This model differs from normal Spirit models in that it has an Explorer-like headstock with six inline tuners. This model commonly has a Kahler Flyer tremolo and locking nut, with the body routed to accommodate the tremolo. Made to compete with Super-Strat metal guitars, it is rumored to have been available with an S/S/H pickup configuration, though is commonly found with either only a lone humbucker or dual humbuckers. This model was produced in 1985 and early 1986, only under the Gibson nameplate. A custom shop version of a red Spirit XPL with one humbucker, a Kahler/Gibson tremolo bridge that used standard Gibson bridge posts, and body binding but no neck binding was observed on eBay in July/August 2010 bearing a 1983 serial number.

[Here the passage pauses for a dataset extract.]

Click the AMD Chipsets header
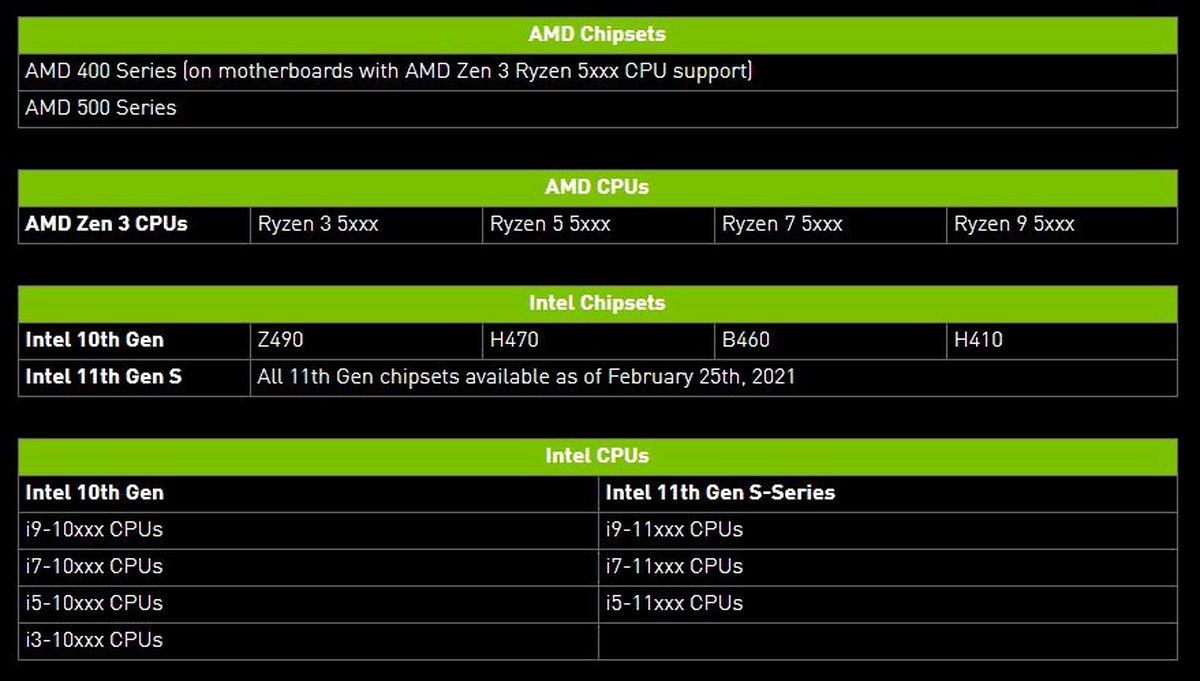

===The "SR-71": Spirit or not?===
The SR-71 is mentioned in some Spirit research but generally does not fit the mold of the traditional Spirit. If the XPL is a step toward a Super-Strat, the SR-71 was the final destination. The SR-71 has a bolt-on neck, Floyd Rose tremolo, S/S/H pickups, and took on more of a Strat shape. The guitar was actually designed by a member of the Charvel family who had no affiliation with the Jackson/Charvel company at the time. Other Gibson models that are more reminiscent of the SR-71 are the WRC, the U2, and the US-1; all of which are Super-Strats.

==Notable Spirits==
On April 18, 2010, a blue prototype Spirit II (double-humbucker) XPL originally sold to Chris Hayes of Huey Lewis's News fame was sold on eBay. The auction included the original Gibson invoice with Hayes's name and shipping address, as well as a letter of appraisal from vintage guitar expert George Gruhn. The guitar's humbuckers had been changed to rail types, and the tremolo system was a floating Kahler style that used standard Gibson adjustable bridge posts, rather than the production Flyer tremolo that mounts to the body with a trim ring. A coil-tap switch had also been added amongst the guitar's standard controls. The guitar's serial number identified it as a very early 1985 model, and included an "Original Gibson Prototype" stamp screened on the back of the headstock.